[Start of Attachment]
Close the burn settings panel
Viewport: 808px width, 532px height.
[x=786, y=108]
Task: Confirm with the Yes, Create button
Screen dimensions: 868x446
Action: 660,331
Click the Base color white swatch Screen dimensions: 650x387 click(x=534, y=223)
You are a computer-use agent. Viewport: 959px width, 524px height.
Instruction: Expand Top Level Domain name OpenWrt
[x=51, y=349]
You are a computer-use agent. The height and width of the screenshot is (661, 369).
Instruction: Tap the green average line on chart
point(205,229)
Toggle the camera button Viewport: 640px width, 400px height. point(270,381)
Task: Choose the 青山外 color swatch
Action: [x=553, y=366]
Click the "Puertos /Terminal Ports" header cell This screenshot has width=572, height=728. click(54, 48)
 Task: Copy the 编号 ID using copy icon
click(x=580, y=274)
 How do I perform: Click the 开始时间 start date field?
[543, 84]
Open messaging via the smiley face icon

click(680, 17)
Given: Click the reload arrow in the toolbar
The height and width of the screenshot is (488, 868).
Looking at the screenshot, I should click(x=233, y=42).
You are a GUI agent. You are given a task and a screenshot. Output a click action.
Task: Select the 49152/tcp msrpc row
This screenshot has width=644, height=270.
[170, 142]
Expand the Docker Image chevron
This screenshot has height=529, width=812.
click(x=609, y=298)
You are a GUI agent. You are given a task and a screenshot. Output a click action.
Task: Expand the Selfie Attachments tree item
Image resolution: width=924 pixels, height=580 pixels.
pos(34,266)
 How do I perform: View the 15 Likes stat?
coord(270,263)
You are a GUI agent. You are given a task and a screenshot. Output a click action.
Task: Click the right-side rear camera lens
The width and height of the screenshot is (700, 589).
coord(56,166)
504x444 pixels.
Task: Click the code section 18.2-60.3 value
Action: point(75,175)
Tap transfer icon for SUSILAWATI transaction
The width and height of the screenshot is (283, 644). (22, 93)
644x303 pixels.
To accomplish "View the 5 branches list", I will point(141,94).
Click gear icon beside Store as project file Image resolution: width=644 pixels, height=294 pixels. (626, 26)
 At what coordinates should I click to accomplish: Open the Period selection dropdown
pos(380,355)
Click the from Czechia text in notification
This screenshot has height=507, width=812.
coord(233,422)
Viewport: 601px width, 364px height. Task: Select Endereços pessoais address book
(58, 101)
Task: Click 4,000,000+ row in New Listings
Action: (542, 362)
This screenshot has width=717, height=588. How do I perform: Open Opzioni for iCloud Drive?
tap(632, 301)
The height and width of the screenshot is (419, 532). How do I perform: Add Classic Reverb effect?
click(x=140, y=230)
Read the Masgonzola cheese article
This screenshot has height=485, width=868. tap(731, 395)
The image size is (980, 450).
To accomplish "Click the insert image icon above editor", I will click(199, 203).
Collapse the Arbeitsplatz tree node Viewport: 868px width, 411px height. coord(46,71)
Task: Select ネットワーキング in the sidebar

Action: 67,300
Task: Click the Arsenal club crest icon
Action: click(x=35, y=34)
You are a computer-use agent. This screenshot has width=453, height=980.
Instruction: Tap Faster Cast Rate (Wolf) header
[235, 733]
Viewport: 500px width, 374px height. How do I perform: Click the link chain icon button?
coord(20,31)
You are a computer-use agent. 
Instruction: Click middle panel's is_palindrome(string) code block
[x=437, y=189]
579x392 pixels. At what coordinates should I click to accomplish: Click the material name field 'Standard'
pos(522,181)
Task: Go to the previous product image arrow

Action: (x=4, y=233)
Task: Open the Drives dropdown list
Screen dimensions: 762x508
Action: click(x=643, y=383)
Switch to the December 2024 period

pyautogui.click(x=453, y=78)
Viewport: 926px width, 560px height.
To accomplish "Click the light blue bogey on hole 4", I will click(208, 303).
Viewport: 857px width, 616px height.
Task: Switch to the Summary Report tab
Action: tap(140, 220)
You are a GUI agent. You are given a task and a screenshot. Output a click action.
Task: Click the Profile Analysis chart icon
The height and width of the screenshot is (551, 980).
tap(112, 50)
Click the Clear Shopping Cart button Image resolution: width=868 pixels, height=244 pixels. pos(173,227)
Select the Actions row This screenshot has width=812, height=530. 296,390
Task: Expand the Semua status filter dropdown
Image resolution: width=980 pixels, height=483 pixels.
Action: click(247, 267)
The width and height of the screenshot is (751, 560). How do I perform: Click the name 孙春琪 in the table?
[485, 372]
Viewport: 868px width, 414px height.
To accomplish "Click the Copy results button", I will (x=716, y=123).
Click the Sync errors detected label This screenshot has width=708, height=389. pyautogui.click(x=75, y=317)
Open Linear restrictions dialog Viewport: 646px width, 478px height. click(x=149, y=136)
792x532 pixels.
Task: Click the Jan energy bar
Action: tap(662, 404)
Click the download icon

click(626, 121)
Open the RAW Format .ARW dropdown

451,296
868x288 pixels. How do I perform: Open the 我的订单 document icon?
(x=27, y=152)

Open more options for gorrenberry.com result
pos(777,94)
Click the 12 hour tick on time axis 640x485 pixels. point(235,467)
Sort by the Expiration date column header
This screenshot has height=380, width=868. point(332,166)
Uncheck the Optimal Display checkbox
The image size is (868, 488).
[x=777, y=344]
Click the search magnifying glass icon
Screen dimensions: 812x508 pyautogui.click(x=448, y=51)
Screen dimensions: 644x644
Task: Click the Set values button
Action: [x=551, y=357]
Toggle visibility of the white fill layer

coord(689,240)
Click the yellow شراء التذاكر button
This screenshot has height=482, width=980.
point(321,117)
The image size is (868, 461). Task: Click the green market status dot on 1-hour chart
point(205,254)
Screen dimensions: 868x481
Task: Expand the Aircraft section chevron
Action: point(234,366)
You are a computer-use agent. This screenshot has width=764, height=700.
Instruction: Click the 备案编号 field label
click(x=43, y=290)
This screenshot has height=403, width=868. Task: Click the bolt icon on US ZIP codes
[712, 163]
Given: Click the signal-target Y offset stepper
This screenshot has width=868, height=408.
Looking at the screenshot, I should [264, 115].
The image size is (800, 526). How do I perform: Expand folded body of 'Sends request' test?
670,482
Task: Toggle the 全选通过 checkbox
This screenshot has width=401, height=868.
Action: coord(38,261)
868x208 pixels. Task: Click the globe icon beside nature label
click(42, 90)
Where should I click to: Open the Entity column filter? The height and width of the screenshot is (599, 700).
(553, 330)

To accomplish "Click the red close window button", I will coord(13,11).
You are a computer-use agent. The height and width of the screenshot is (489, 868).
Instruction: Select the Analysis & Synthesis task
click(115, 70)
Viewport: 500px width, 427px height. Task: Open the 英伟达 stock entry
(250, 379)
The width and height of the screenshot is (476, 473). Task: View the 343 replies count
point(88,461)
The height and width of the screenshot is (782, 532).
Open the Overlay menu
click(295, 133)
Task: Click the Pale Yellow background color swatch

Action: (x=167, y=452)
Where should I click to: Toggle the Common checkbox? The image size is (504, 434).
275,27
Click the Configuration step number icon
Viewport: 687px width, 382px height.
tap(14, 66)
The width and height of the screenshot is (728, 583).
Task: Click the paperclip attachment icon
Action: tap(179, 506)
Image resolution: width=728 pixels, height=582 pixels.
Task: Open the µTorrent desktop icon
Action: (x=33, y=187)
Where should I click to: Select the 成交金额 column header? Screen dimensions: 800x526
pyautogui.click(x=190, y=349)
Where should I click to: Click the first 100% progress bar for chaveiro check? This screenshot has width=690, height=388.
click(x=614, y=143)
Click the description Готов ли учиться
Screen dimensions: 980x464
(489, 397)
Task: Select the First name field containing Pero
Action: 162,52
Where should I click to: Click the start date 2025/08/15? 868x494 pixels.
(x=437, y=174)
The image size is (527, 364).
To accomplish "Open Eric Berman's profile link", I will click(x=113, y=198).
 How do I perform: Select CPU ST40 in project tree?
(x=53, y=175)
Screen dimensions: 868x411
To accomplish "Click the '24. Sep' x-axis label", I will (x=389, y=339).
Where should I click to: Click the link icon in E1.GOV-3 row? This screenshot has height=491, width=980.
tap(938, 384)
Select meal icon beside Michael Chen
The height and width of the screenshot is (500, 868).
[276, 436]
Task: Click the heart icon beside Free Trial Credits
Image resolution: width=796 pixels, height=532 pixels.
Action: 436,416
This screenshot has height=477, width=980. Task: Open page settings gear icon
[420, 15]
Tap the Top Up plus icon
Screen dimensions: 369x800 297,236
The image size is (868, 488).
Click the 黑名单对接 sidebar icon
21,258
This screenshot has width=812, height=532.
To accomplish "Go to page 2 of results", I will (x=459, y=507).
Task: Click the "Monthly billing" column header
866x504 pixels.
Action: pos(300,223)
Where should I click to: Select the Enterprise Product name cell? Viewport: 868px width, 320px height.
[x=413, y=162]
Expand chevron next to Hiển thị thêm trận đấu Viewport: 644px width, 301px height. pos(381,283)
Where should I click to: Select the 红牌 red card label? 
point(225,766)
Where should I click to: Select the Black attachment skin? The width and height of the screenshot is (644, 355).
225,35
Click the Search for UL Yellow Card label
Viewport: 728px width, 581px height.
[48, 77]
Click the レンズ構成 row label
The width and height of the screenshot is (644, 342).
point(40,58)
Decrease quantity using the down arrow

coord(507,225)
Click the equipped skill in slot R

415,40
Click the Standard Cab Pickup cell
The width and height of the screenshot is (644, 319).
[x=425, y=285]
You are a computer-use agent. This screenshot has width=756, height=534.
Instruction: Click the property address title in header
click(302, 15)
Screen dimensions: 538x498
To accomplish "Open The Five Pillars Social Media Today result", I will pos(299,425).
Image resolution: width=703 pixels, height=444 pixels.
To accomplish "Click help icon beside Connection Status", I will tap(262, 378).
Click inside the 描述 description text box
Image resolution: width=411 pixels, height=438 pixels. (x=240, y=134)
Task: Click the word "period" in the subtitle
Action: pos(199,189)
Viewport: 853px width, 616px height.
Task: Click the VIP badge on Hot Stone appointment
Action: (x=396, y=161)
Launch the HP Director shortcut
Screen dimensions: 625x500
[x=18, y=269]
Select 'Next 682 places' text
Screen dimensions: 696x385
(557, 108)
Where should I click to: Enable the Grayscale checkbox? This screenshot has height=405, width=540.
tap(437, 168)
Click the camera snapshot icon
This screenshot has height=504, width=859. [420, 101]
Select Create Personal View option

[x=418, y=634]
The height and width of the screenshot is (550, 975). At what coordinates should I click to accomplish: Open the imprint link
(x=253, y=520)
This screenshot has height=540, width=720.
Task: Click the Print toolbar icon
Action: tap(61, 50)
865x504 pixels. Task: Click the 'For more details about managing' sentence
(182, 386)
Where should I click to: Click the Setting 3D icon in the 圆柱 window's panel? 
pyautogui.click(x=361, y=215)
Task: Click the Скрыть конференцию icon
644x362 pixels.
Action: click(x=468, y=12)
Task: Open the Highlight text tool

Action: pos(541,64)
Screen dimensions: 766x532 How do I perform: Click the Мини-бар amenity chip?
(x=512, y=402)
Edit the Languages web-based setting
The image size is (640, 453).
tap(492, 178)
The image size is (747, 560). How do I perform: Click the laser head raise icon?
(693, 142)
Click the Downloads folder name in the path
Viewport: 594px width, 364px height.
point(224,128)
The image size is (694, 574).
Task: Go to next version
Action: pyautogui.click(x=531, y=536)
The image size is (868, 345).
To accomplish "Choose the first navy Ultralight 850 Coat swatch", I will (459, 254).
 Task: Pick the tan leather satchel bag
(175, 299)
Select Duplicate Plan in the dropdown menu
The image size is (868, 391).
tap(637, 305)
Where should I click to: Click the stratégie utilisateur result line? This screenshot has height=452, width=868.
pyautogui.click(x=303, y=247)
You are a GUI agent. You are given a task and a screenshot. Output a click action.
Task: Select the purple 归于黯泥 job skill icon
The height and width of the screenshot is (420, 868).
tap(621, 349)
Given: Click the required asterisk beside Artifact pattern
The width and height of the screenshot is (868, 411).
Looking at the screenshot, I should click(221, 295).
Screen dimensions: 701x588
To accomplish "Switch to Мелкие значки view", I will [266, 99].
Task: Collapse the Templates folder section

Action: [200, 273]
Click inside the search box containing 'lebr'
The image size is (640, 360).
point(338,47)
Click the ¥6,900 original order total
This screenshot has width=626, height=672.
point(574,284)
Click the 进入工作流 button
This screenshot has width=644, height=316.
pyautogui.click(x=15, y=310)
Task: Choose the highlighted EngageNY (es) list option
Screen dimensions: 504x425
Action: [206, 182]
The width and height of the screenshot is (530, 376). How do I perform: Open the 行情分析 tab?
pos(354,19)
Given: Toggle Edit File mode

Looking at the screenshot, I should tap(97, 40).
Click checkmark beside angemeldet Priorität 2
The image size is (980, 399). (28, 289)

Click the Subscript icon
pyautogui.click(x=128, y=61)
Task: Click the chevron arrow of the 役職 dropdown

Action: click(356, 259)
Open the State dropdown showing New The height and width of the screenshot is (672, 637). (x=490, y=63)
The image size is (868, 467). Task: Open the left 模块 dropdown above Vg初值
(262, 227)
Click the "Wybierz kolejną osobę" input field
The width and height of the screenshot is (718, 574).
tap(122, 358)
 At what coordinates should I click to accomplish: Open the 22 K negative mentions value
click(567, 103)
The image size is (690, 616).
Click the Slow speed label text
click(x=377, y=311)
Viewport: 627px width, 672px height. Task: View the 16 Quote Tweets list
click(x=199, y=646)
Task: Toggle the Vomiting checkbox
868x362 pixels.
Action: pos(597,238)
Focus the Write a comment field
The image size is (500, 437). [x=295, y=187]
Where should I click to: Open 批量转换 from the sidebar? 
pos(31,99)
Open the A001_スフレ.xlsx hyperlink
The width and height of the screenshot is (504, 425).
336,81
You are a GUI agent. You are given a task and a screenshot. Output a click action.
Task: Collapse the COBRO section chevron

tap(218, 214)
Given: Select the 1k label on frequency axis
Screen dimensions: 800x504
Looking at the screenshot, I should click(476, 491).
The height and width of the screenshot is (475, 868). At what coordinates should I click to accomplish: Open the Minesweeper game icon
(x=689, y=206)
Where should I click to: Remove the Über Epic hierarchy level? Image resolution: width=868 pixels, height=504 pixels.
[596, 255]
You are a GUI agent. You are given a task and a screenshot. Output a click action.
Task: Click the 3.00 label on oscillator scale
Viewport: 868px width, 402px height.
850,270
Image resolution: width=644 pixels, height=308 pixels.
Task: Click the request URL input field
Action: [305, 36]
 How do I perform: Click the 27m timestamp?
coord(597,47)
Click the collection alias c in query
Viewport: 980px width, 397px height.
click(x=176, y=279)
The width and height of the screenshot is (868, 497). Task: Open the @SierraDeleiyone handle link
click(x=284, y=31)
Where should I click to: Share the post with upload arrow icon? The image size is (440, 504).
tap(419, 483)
[End of Attachment]
TASK PROMPT
How many lines in the records contain the string "computer"? Give the number by itself.

SOLUTION TO THE PROBLEM
7